S&P500、史上最高値迫る 長期金利低下追い風 ハイテク株は停滞
長期金利は7月末以来の4%割れとなり、SP500の追い風に。ただ、金融市場には過剰な楽観も感じられる。
アメリカの株式市場でS&P500種株価指数が史上最高値に迫っている。14日の終値はあと1.6%強の上昇で記録を達成できる水準。株価の重荷になってきた長期金利(10年物米国債利回り)が7月末以来の4%割れを記録し、米連邦準備制度理事会(FRB)の利下げ観測の強まりが追い風となった形だ。ただ、金融市場はFRBの見通し以上の金利低下を織り込んでおり、行き過ぎた楽観も感じられる。S&P500への寄与度が大きい大手ハイテク株は上昇が停滞していることもあって、15日の取引ですんなりと史上最高値を更新できるかには不安も残る。
アメリカの株式相場の上昇に勢い
S&P500(SPX)の14日の終値は前日比0.26%高の4719.55。2022年1月3日につけた史上最高値(4796.56)まであと1.63%に迫っている。S&P500は7日から6営業日連続で値上がりしており、この間の上昇率は3.74%。ダウ工業株30種平均(DJI)はすでに13、14日の2日連続で史上最高値を更新しており、米国の株式市場が勢いづいている。

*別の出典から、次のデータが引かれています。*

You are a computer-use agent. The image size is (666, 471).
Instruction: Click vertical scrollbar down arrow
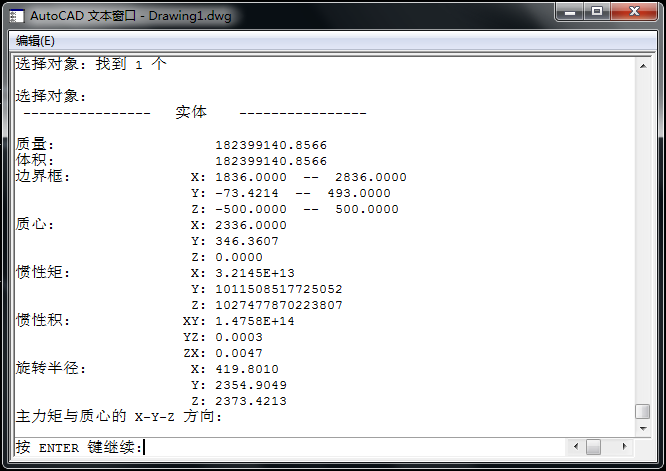point(643,426)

相場のムードを明るくしているのは長期金利の低下だ。LSEGによると、14日のニューヨーク債券市場の終値は3.93%で、7月31日以来の4%割れ。その後、3.8%台で取引される場面も出ている。FRBが13日に公表した政策金利の見通しが、2024年に0.25%幅の利下げが3回行われることを示す内容だったことが、金利の先高観の和らぎにつながった。長期金利は8月1日のフィッチ・レーティングスによる米国債の格下げや、FRBが9月に2024年も政策金利を高止まりさせる方向性を示したことなどから、10月下旬には一時、5%台に達していた。
長期金利低下への期待は行き過ぎ?
ただ、長期金利が低下するとの期待には行き過ぎ感もある。LSEGによる日本時間15日午後段階の金融データの分析によると、金融市場では2024年12月の政策金利の水準が3.8%程度になると見込まれている。現在の政策金利が5.25-5.50%であることを考えれば、1年間で約6回の利下げがないと到達できない水準だ。FRBが見込む利下げ回数の倍にあたる過度な数字といえる。今後、投資家が金利低下予想を修正していけば、長期金利が上昇し、株価の下押し圧力となる可能性も残っていそうだ。
長期金利低下に対する株式市場の反応には冷ややかさもある。14日の株式市場ではS&P500の上昇にも関わらず、大手ハイテク株は不調。マイクロソフト(MSFT)の株価は2.25%安、アマゾン・コム(AMZN)の株価は0.95%安だった。両社を含むマグニフィセント・セブンと呼ばれる7銘柄は、半導体大手NVIDIA(エヌビディア、NVDA)の株価が2022年末比で3.3倍になるなど大幅な伸びを示してきただけに、これ以上の上昇は期待しにくいとの慎重な見方も強いとみられる。
S&P500の算出では時価総額が考慮され、規模が大きい大手ハイテク株の伸び悩みは指数全体の足を引っ張る。FRBの利下げ方針への転換は金融市場を大きく沸かせているものの、S&P500の史上最高値達成までに時間がかかることも想定される。